日番谷が朝、隊舎に向かおうと廊下を歩いていると、珍しくもこんな早朝に、市丸が待っていた。
「あっ、ひーくん、おはよ。昨日はよう眠れた?」
「誰がひーくんだ。テメエ、こんな朝っぱらからこんなところで、何しているんだ」
市丸がどこかで日番谷を待ち伏せしていることはよくあることだったが、朝一番でやって来るのは、珍しい。
一応は恋人なのだが、少し警戒して日番谷が言うと、
「ゴメンなひーくん、今日はボク、こないな時間にしか会いに来れそうもなかってん」
「えっ」
「現世の任務が入ってしもうた。もう昼までには、発たなあかんねん」
死神にとって、現世の任務は決して珍しいものではなかったが、隊長クラスが出てゆくのだから、それなりの任務なのだろう。
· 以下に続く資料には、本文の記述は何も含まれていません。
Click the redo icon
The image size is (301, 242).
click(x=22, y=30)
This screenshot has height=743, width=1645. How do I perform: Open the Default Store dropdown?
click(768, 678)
嫌な思い出がさっと頭をよぎって、日番谷はいっそう眉を寄せた。
「…いつ帰ってくるんだ?」
「わからんねん」
「…そうか」
あれから市丸はうっとうしいくらい毎日何度も日番谷の元へ通ってきて、嫌というほどまとわりついてきていたから、淋しいと思うひまもなかった。
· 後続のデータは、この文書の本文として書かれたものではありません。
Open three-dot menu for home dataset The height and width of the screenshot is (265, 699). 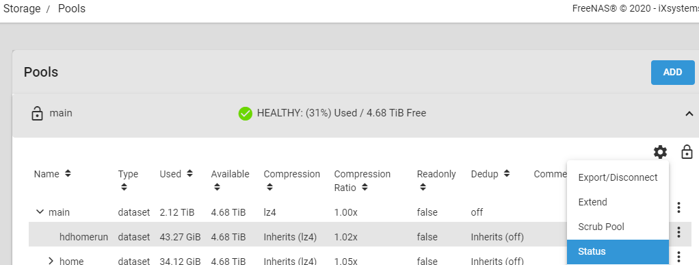click(x=678, y=257)
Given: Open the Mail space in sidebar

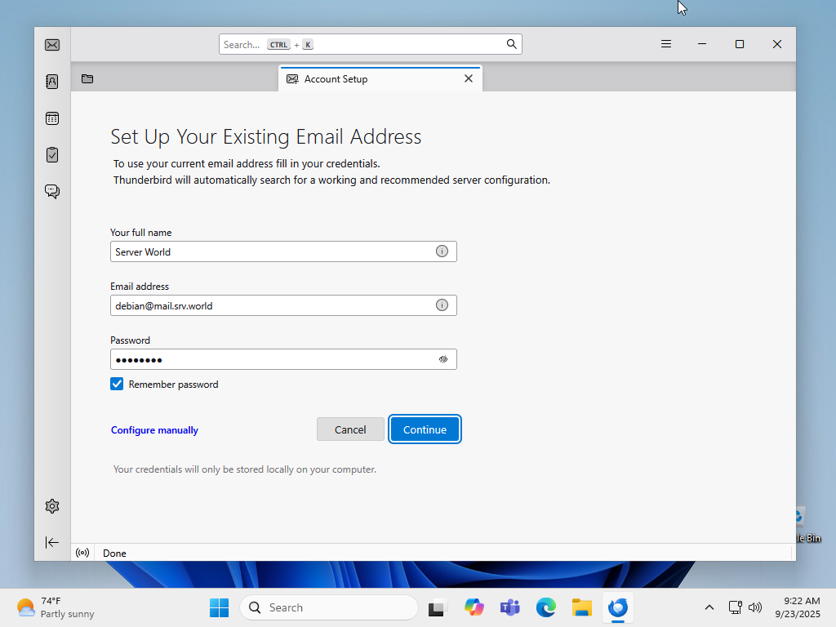Looking at the screenshot, I should pos(52,45).
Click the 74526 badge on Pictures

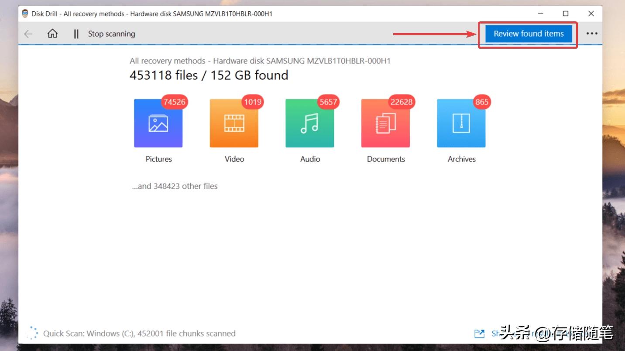pyautogui.click(x=174, y=102)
それが急に何日も会えないと言われても、実感は全くわかなかった。
「…気を付けて行ってこいよ?」
「それだけなん?」
淋しそうに言われるが、他にどう言えと言うのか。
市丸は日番谷の前まで来ると、すっとかがんで、近い高さからその目をみつめてきた。
「…通信機、ちゃんと持っててくれとる?」
「…!」
そういえば、そんなものがあった。
毎日毎日会っていたから、使う必要など全くないまま、今日まできていたのだ。
「今晩、電話するな?」
「あ、ああ…」
突然緊張して、日番谷はうろたえた声で返事をした。
「ほな、ボクはもう行かなあかんけども」
「ああ」
「行ってらっしゃいのちゅーは?」
珍しく冗談ではない顔をして、市丸が自分の唇を指差して言った。
「バ、バ、バ、バカ、ここをどこだと思って…」
さっと周りを見回すが、幸か不幸か、誰もいなかった。
「誰もいてへんし、いてへんうちに、早う」
「…ウ、ウ、…」
「キミのキスひとつで、ボクの頑張り度めちゃ変わんねんで?」
「うう〜ぅ」
「頑張ったら、その分早う帰って来れんねんで?」
「ああもう、うるさい!」
ちゅっ
ヤケクソで乱暴に唇を合わせ、抱き寄せられる前に、さっと逃げた。
やっぱり抱き寄せようとしていた市丸は逃げられたことは少し残念そうだったが、それでも蕩けそうにだらしない顔になって、
「おおきに、冬獅郎。ヤル気満々になったで!ほなな、しばらく会えんけども、浮気したらあかんで。毎晩電話入れるよって、待っとってな?」
実は本当にない時間を無理矢理作って、会いに来てくれたらしい。名残惜しそうにはするが、それだけ言うと、あっという間に瞬歩で消えてしまった。